Hybrid and Branch Mismatch Rules
The Bill includes a comprehensive adoption of the OECD hybrid recommendations with modification for the New Zealand context. The proposed rules are complex and are designed to address mismatches in the tax outcomes between New Zealand and other countries as a result of the different treatment of financial instruments or entities that result in double deductions in New Zealand and overseas, or a deduction in one country without a corresponding amount of income being recognised in the other country.

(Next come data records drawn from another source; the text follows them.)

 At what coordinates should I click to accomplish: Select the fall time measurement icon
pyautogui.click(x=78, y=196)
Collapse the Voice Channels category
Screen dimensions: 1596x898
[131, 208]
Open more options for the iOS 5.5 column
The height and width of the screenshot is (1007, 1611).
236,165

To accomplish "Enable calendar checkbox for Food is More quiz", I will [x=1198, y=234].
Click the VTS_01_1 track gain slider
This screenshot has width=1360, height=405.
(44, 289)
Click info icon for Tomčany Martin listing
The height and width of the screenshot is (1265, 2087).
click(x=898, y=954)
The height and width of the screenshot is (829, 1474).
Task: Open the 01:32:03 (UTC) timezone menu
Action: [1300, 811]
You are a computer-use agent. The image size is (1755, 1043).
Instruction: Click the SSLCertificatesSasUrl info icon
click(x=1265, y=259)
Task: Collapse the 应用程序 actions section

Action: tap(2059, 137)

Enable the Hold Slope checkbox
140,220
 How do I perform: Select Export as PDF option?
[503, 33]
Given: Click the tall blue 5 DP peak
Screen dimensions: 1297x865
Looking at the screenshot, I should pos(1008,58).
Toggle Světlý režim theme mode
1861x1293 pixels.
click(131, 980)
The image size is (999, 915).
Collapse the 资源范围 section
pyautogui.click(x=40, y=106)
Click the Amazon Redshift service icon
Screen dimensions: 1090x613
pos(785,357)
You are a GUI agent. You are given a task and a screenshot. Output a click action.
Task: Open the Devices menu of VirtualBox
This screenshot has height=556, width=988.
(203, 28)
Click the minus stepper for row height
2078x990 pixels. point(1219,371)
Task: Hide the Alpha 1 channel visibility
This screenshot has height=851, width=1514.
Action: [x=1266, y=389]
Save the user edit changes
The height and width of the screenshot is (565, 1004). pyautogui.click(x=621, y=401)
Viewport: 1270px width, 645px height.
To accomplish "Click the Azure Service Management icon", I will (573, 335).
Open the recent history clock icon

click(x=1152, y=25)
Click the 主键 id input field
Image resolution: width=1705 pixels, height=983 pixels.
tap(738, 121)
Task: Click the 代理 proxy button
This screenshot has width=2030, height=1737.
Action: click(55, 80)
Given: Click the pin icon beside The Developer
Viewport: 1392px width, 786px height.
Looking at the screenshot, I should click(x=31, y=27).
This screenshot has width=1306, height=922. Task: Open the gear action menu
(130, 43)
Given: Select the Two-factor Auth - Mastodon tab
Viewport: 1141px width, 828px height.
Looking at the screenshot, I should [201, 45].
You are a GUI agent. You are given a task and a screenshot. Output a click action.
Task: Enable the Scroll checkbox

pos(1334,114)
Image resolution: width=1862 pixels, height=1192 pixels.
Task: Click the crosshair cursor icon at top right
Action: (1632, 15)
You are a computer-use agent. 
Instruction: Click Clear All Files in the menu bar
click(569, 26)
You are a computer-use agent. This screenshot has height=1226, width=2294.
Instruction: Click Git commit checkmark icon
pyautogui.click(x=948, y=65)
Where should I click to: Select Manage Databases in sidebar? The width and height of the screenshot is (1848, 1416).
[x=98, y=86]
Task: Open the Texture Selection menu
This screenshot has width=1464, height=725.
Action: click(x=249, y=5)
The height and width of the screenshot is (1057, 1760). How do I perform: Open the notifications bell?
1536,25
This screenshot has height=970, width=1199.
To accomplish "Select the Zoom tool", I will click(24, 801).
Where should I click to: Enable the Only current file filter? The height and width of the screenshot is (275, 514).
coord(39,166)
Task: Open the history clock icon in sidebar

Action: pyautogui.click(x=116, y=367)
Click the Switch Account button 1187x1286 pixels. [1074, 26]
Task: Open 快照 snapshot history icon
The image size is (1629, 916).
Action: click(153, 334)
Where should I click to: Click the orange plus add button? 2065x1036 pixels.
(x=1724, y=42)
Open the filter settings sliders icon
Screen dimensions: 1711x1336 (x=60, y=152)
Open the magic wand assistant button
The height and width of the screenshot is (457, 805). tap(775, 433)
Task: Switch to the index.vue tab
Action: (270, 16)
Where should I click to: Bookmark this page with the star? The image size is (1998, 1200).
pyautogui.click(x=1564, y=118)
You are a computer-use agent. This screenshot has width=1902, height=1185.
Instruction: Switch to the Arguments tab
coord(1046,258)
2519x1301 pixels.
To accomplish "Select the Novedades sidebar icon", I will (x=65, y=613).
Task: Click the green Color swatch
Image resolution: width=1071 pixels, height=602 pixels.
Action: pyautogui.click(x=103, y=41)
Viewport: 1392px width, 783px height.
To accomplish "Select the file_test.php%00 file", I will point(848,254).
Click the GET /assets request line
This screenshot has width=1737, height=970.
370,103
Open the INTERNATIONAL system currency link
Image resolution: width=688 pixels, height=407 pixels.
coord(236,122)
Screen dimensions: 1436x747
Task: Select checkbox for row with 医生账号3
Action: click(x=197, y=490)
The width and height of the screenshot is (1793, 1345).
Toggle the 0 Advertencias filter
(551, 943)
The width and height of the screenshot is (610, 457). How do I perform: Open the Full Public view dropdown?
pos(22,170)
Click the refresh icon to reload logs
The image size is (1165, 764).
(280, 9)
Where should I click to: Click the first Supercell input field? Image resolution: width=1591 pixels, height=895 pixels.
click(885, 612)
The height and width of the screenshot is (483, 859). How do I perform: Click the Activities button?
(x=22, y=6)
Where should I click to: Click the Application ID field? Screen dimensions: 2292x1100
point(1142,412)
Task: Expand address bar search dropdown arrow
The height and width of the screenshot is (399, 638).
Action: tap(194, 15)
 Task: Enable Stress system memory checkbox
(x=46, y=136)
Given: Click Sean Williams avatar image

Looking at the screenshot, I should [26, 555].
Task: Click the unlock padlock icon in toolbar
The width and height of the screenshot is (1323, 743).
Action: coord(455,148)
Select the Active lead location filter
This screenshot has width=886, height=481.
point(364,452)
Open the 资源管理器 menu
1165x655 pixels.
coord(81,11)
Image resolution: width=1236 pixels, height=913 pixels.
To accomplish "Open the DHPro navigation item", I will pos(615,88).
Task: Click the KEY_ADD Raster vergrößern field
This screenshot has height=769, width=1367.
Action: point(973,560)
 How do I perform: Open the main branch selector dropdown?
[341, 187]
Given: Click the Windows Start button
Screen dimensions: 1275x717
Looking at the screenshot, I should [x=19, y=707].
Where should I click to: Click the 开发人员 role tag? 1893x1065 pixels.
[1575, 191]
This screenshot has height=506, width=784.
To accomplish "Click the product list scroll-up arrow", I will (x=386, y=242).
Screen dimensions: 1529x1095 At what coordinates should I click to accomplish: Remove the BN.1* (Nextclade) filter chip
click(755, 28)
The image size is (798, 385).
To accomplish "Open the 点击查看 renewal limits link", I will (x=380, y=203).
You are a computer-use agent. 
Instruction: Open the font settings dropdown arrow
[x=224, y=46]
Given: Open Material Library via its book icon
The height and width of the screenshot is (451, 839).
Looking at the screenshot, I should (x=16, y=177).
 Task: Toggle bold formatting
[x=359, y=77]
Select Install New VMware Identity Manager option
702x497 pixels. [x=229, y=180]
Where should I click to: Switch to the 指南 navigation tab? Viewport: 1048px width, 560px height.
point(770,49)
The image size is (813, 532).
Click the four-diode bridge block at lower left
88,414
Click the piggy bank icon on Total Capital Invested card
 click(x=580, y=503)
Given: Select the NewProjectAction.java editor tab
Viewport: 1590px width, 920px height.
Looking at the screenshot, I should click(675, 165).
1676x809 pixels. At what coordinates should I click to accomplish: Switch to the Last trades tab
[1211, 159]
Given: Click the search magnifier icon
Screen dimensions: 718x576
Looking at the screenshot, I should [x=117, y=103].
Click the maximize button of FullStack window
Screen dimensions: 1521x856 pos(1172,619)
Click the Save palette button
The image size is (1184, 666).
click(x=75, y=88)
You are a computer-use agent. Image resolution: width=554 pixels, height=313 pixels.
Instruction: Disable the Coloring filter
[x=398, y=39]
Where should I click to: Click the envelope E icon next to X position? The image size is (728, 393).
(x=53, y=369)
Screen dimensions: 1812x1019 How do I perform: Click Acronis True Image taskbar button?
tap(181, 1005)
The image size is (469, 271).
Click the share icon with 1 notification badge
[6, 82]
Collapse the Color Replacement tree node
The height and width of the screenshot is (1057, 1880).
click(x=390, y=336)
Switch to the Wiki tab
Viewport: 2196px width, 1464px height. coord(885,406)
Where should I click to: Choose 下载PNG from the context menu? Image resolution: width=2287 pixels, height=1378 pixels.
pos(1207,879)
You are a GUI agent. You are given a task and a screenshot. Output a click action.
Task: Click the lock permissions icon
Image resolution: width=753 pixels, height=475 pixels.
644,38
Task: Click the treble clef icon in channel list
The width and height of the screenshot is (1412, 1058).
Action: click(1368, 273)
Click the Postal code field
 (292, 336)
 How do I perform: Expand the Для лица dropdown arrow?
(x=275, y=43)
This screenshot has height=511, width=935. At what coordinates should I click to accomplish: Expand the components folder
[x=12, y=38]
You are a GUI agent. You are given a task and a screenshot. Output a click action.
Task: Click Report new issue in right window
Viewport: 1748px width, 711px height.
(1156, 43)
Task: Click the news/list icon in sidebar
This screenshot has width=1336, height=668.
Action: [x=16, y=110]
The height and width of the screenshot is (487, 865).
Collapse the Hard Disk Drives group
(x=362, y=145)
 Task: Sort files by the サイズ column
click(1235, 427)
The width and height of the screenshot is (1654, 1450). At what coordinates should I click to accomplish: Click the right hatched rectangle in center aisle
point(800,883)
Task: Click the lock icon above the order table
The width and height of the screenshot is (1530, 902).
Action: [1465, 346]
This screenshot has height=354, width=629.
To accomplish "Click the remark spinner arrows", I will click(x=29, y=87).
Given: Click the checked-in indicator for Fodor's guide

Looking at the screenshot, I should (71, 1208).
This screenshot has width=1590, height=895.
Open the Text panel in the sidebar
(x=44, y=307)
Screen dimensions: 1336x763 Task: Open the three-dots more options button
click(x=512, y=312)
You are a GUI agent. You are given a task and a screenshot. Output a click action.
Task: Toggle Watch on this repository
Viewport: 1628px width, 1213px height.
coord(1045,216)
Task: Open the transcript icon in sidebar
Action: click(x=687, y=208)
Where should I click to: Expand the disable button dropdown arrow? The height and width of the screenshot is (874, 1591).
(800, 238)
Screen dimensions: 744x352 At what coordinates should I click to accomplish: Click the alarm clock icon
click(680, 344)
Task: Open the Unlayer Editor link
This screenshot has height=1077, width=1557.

Some examples of common situations that can be impacted by the rules include:
- Financial instruments (e.g. loans) that are treated as debt in one country but equity in the other;
- Financial instruments that have (or may have) a term of more than 3 years where the interest income is not recognised on a reasonable accrual basis or otherwise in an accounting period beginning within 24 months of the period in which a deduction is allowed for the interest expense;
- Branch operations in New Zealand or overseas;
- Limited partnerships, unlimited liability companies, and other entities that are treated differently for tax purposes in different jurisdictions;
- Dual resident entities; and
- Interest paid on an ordinary cross border loan which is funding a hybrid arrangement entered into between two non-resident members of a multinational group where the rules of those countries do not negate the hybrid outcome.
New Zealand companies owned by non-residents could justifiably feel exhausted by the relentless program of change to our international tax rules in recent years. We hope that, with this Bill, the Government and Inland Revenue feel they have inserted every possible belt and brace into the rules so that we can let the rules bed in without any more tinkering in the near future.
It is disappointing that the rules will still, despite vigorous submissions requesting change, override existing OECD arm’s length concepts for the pricing of debt as well as existing DTAs. In our view a small, capital importing nation should not deliberately go against existing international norms in pricing related party debt and introduce rules that will inevitably result in double taxation.
The majority of the new rules will become law for income years beginning on or after 1 July 2018. For companies with June balance dates, this means they effectively apply from 1 July 2018. This will mean that such entities will urgently need to consider and address the issues these new rules present.
We expect the Bill will be passed before 30 June 2018.